Those who forget the plagues are condemned to repeat them
In the 1980s, when I was teaching biology at the University of California, Riverside (UCR), the world was grappling with the ever-expanding AIDS epidemic – and yet many people were still blissfully suffering from historical amnesia with regard to infectious disease. Among those who knew about sexually transmitted diseases other than AIDS, such as syphilis and herpes, very few understood much about the different kinds of parasites that caused them. For the most part, it was a commonly held belief that all diseases in the developed world had been eliminated by vaccines, or soon would be. After all, the average person had little if any direct experience with typhus, diphtheria, whooping cough, malaria, sleeping sickness or snail fever, and my students – at least those under the age of 25 – lacked a scar from the smallpox vaccine because the disease had been eradicated. People were also quick to take comfort in knowing they could rely on new drugs, such as antibiotics, to cure any new ailment that came along. They were convinced that our water was safe to drink and our food could be eaten with little fear of becoming ill. Most also felt sure that the transmitters of disease – mosquitoes, flies, lice and fleas – could easily be eliminated by insecticides. If by chance an individual did become infected, the assumption was that they could be treated quickly and effectively without any threat of the disease continuing to spread.
But most of the world is arguably delusional when it comes to infectious disease. As I wrote in “The Power of Plagues” (ASM Press, 2017), a book based upon an undergraduate course that I created and taught during my tenure at UCR, great plagues, such as the bubonic plague or smallpox or syphilis or influenza, can happen again. Plagues are natural and almost predictable phenomena. Although remarkable scientific advances have been made in controlling diseases through sanitation, chemotherapy, antisepsis, improved nutrition and immunization, we continue to live in evolutionary competition with microbes and there is no guarantee that we can always beat them at their own game. Lurking out there are germs and worms that may spread to our domestic animals, our domesticated plants, and us. These are the seeds of coming plagues.

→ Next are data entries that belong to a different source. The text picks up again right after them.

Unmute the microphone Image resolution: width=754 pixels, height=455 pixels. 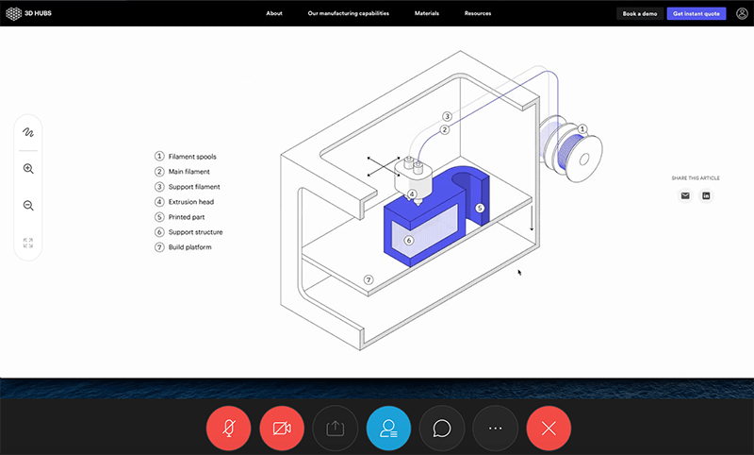click(228, 428)
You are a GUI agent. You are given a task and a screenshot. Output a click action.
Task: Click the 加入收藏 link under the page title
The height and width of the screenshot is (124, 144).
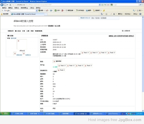coord(57,26)
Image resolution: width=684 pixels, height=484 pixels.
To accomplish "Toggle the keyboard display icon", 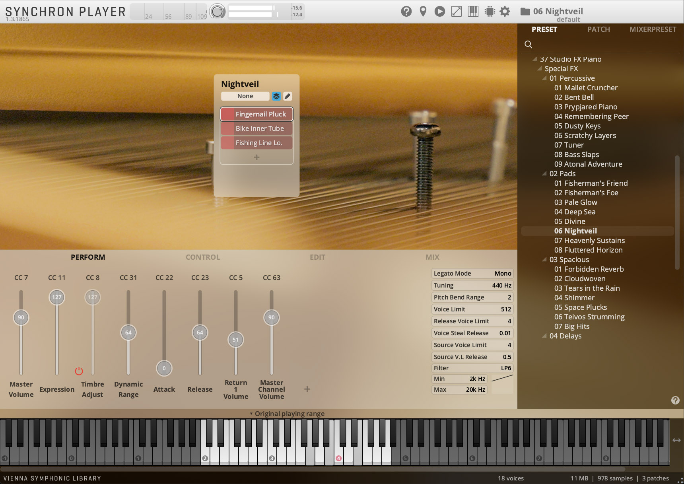I will click(473, 11).
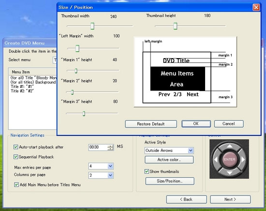This screenshot has width=266, height=211.
Task: Click the right arrow on remote control
Action: [x=243, y=160]
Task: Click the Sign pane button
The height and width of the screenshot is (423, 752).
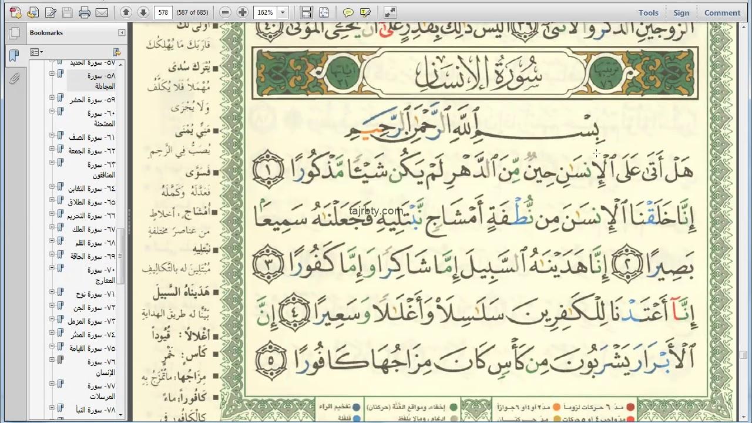Action: pos(681,12)
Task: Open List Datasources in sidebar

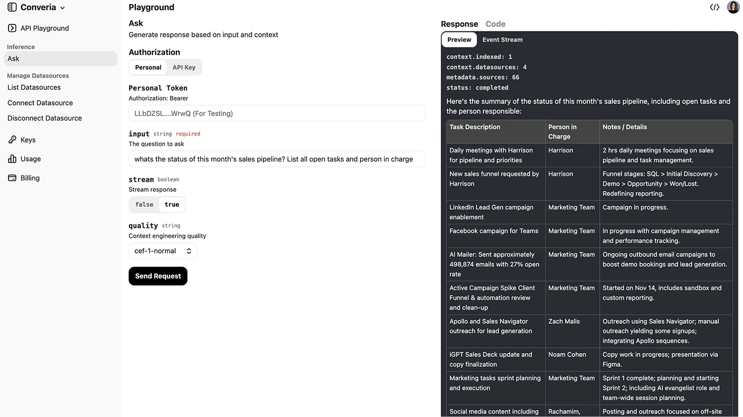Action: pos(34,87)
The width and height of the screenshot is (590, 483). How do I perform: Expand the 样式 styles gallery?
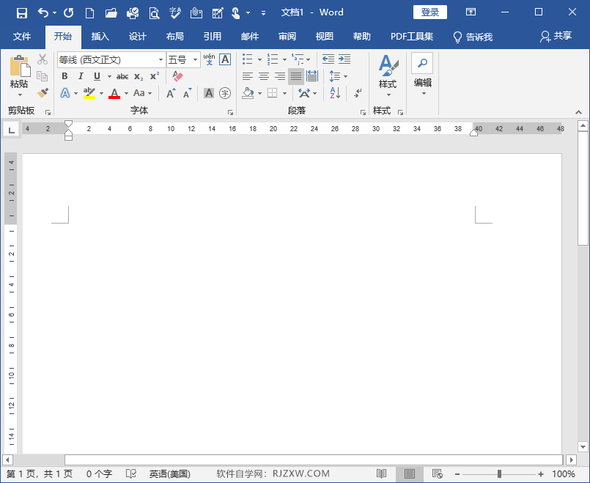[x=388, y=76]
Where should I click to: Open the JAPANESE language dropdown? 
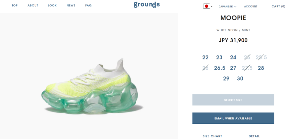228,6
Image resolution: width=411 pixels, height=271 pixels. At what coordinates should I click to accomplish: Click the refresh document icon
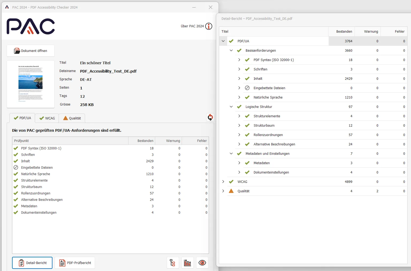(x=210, y=117)
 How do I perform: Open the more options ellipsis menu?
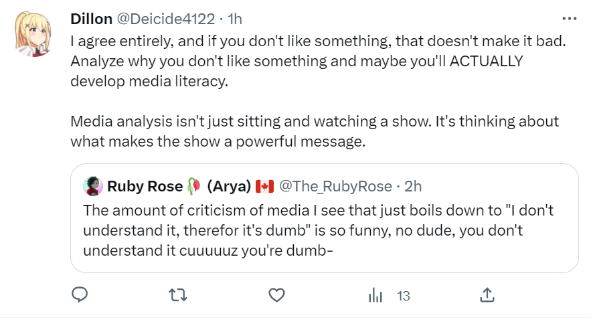click(568, 19)
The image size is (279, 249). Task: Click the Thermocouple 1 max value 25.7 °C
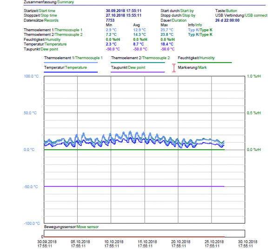pos(167,30)
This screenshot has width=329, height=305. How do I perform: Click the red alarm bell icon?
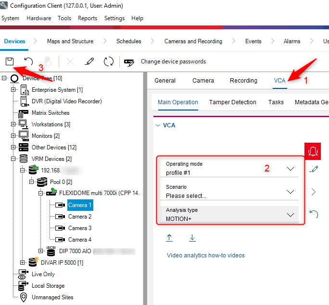313,151
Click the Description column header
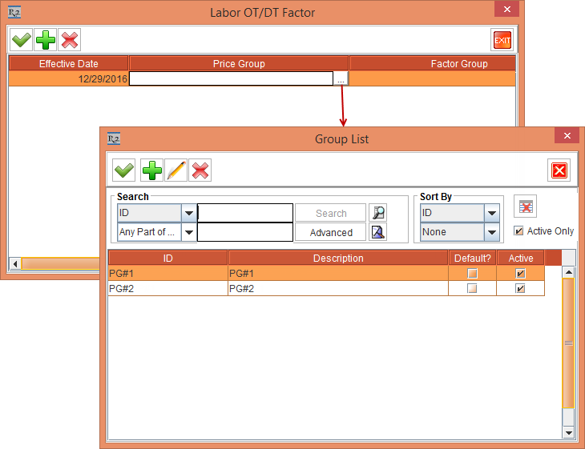585x449 pixels. (338, 258)

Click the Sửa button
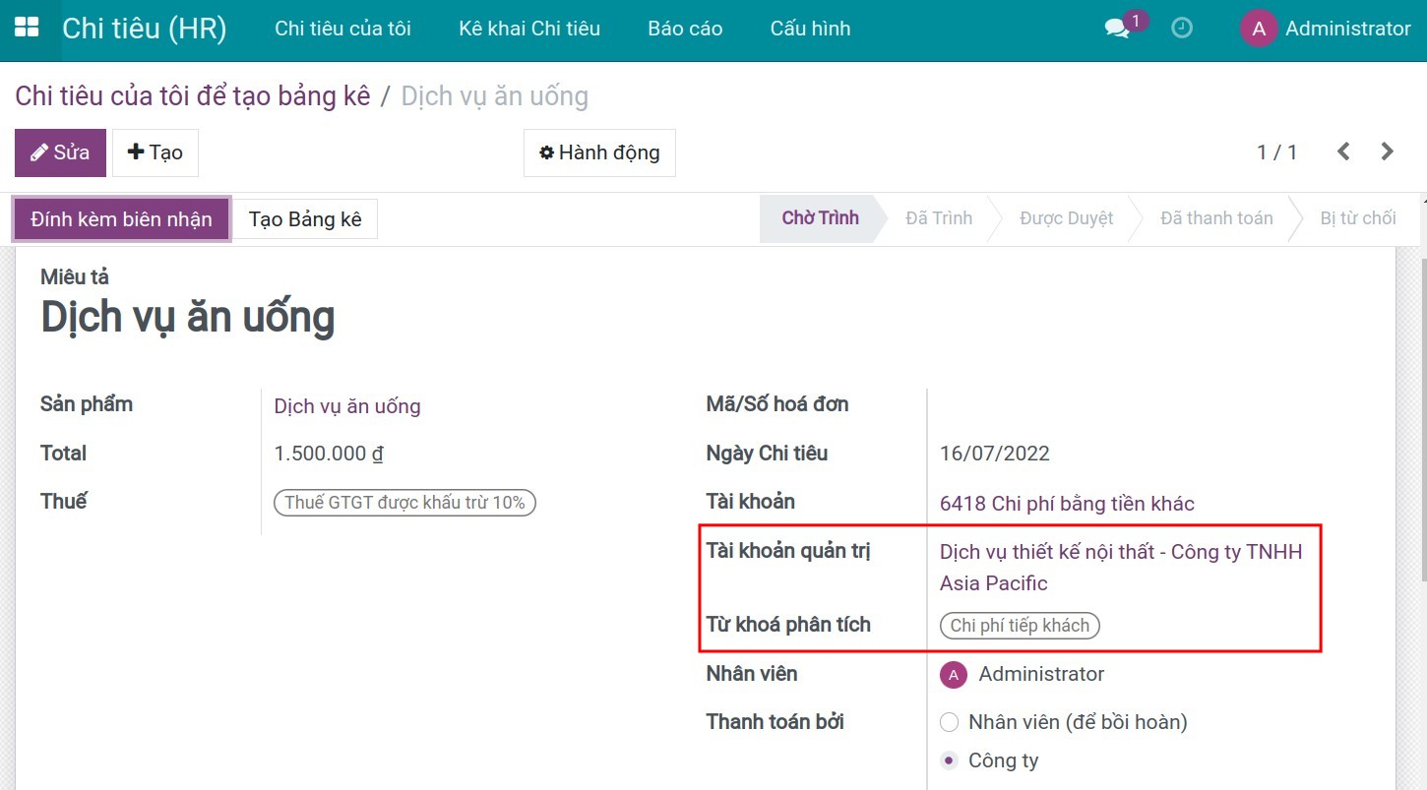tap(60, 152)
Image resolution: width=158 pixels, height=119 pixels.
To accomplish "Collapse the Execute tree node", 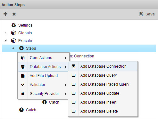I will point(5,41).
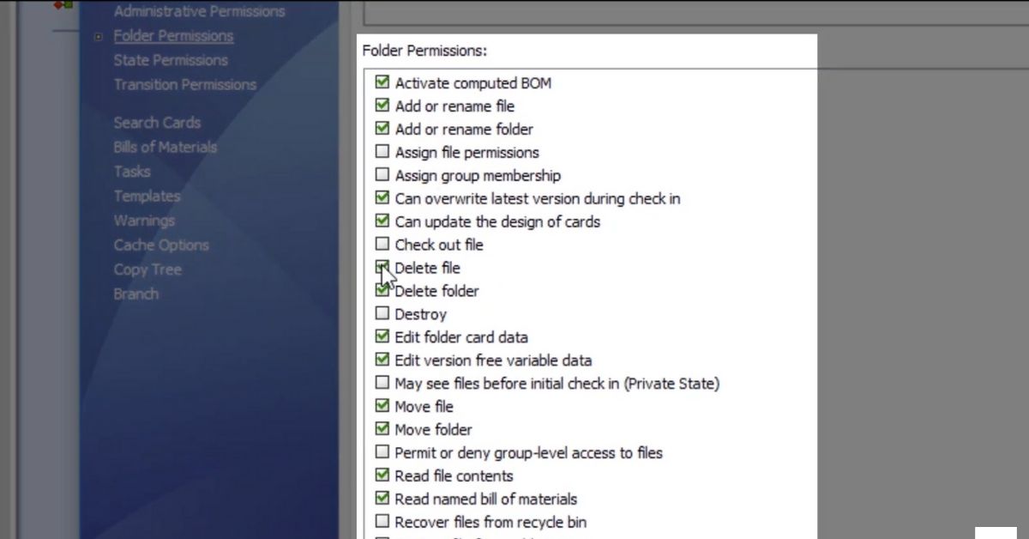Disable Add or rename file permission
Viewport: 1029px width, 539px height.
click(x=382, y=106)
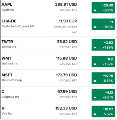Select the up arrow beside Twitter +7.89%

(x=95, y=47)
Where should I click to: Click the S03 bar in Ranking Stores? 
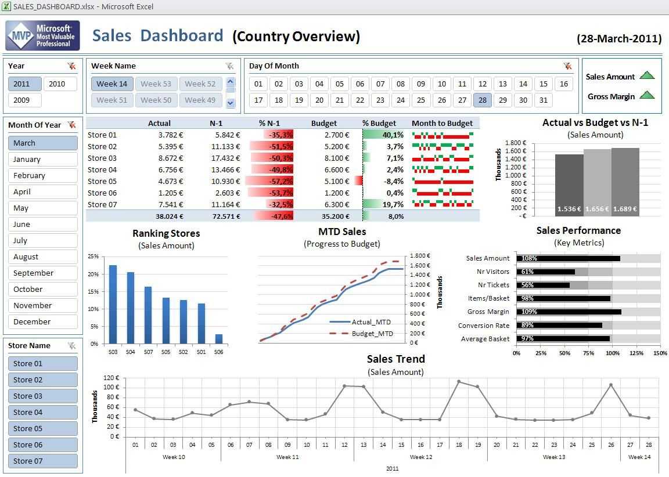[113, 304]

While many factors lead to the emergence and spread of infectious disease, some of the most potent are human activities – social, economic, political, technological, environmental and behavioral – and, as we are now seeing in agonizing real time with the coronavirus, movement of people from place to place can be formidable. In the past, trade caravans, religious pilgrimages and troop movements, as well as colonization and slavery, shaped the location, nature and spread of many diseases including plague, cholera, typhus, smallpox, malaria, yellow fever and river blindness. Today, because of the unprecedented volume, speed and reach of travel, a potentially pathogenic parasite can be more easily introduced into a new geographic area by a “quick leap,” using high-speed trains, planes and ships. Pathogens that survive primarily or entirely in humans and are spread by sexual contact, droplet nuclei and close physical contact can be readily carried to any part of the world. For example, AIDS, TB, measles, pertussis, diphtheria, hepatitis – and now, the coronavirus – move as people move, and although some disease spread can be blunted by vaccination and “magic bullets,” there is never a complete halt.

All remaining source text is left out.